One of the greatest mysteries of biology is how we and every other living thing take geometric shape. Modern scientists mostly understand how we have blue eyes or grow to six-foot-one, and even how cells divide. Far more elusive is how these cells know exactly where to place themselves at each stage of the building process so that an arm becomes an arm rather than a leg, and the mechanism which gets these cells to organise and assemble themselves together into what will ultimately be a three-dimensional human form.
The usual scientific explanation has to do with the chemical interactions between molecules and with DNA, the coiled double helix of genetic coding that holds the blueprint of the body’s proteins and amino acids. Each DNA helix, or chromosome – and identical 26 pairs are found in each of the thousand million million cells in your body – contains a chain of nucleotides, or bases, of four different components (shortened to A, T, C and G), arranged in a unique order in every living thing.
The most favoured idea is that there is a genetic ‘programme’ of genes operating collectively to determine shape or, in the view of neo-Darwinists such as Richard Dawkins, that ruthless genes, like Chicago thugs, have the power to create form and that we are ‘survival machines’ – robot vehicles blindly programmed to preserve the selfish molecules known as genes.

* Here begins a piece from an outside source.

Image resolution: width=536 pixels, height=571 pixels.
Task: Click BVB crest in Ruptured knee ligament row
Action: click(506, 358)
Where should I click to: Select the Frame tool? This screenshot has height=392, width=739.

This theory promotes DNA as the Renaissance man of the human body – architect, master builder and central engine room – whose tool for all this amazing activity is a handful of chemicals that make proteins.
Undoubtedly, proteins play a major role in body function. Where the Darwinists fall short is in explaining exactly how DNA knows when to orchestrate this and also how these chemicals, all blindly bumping into each other, can operate more or less simultaneously. Each cell undergoes, on average, some 100,000 chemical reactions per second – a process that repeats itself simultaneously across every cell in the body.

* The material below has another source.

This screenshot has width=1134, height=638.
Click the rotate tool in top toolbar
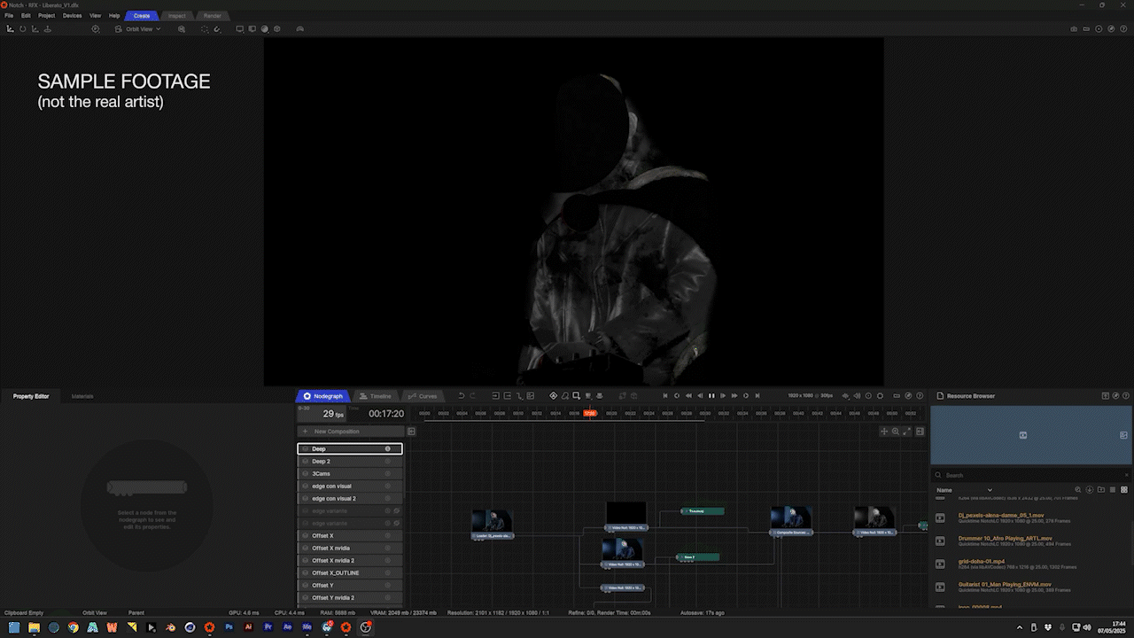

And if all these processes are due to simple chemical collision between molecules, how does it work anywhere near rapidly enough to account for the coherent behaviours that living beings exhibit every minute of their lives?
When a fertilised egg starts to multiply and produce daughter cells, each begins by adopting a structure and function according to its eventual role in the body. Although every daughter cell contains the same chromosomes with the same genetic information, certain types of cells immediately ‘know’ to use different genetic information to behave differently from others. So certain genes must ‘know’ that it is their turn to be played, rather than the rest of the pack. This requires nothing less than an ingenious method of communication between cells at a very early stage of the embryo’s development, and the same sophistication every moment of our lives.
Geneticists appreciate that cell differentiation depends on cells knowing how to differentiate early on, and then somehow remembering that they are different and passing on this vital piece of information to subsequent generations of cells. At the moment, scientists shrug their shoulders as to how this might all be accomplished, particularly at such a rapid pace.
In other words, like policemen desperate to close a case, scientists have arrested the most likely suspect without bothering with the painstaking process of gathering proof. The details of this absolute certainty – of how proteins might accomplish this task all on their own – are left decidedly imprecise.